[DIRECTIONS] Determine how many lines in the records hold "TREK", and give that number with nothing added.

[Records contained in a dataset]
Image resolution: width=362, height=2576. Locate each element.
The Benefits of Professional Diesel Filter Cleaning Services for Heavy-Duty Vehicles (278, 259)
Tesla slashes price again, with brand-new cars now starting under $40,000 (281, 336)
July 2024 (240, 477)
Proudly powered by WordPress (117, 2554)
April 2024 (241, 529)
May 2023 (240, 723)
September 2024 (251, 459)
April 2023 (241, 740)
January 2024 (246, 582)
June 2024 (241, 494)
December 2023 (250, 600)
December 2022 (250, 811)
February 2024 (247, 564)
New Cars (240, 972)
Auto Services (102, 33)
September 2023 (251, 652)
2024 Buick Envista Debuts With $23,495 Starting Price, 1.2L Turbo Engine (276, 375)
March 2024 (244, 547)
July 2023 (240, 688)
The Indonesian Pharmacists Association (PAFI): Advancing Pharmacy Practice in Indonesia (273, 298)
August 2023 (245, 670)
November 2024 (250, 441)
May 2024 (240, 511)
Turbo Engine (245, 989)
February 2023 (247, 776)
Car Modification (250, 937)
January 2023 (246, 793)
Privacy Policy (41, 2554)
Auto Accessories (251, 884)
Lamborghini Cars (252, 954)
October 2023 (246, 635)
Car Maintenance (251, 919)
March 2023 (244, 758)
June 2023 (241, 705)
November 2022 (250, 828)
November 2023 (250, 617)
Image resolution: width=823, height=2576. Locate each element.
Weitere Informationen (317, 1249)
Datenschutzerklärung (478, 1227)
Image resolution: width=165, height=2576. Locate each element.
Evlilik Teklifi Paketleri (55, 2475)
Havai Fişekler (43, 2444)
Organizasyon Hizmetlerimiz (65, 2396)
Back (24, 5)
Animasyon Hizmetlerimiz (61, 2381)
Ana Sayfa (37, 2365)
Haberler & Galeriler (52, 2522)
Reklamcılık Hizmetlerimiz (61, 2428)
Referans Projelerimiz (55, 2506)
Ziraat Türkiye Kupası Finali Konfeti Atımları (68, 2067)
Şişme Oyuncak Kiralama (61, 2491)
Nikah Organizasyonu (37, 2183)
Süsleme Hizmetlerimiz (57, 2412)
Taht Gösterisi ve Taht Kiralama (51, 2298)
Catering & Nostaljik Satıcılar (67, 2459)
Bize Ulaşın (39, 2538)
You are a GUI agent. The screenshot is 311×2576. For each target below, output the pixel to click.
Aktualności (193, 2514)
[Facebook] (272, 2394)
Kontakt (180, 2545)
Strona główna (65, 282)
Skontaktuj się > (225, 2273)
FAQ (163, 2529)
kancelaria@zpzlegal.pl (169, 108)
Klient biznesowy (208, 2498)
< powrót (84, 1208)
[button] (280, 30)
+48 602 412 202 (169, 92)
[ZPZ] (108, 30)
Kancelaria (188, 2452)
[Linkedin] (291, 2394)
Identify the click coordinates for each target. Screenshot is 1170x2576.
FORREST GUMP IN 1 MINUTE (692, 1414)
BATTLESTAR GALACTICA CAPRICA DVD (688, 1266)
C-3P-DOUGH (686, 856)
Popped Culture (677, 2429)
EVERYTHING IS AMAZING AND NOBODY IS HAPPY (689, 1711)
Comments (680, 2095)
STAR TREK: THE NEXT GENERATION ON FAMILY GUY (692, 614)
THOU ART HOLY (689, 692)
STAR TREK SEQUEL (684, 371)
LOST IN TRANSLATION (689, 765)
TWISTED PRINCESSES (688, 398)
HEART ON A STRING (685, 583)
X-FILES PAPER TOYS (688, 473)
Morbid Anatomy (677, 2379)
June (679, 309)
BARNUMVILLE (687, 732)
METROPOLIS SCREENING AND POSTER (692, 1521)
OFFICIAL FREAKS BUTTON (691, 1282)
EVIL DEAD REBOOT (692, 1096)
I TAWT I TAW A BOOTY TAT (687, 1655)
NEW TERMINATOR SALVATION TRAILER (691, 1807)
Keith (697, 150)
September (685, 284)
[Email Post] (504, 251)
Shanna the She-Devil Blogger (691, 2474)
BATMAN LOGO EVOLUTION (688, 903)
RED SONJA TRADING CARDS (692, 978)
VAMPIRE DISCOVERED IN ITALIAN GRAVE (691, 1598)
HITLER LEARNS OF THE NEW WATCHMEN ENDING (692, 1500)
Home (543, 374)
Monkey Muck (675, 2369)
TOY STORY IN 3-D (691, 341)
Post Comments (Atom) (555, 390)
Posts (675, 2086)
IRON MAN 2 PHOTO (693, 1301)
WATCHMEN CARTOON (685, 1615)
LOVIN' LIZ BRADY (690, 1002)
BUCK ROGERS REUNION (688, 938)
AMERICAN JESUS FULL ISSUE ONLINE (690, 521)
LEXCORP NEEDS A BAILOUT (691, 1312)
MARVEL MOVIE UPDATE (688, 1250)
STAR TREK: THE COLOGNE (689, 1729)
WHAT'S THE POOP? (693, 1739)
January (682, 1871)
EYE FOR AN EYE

[RESULT OF THE EXERCISE] 3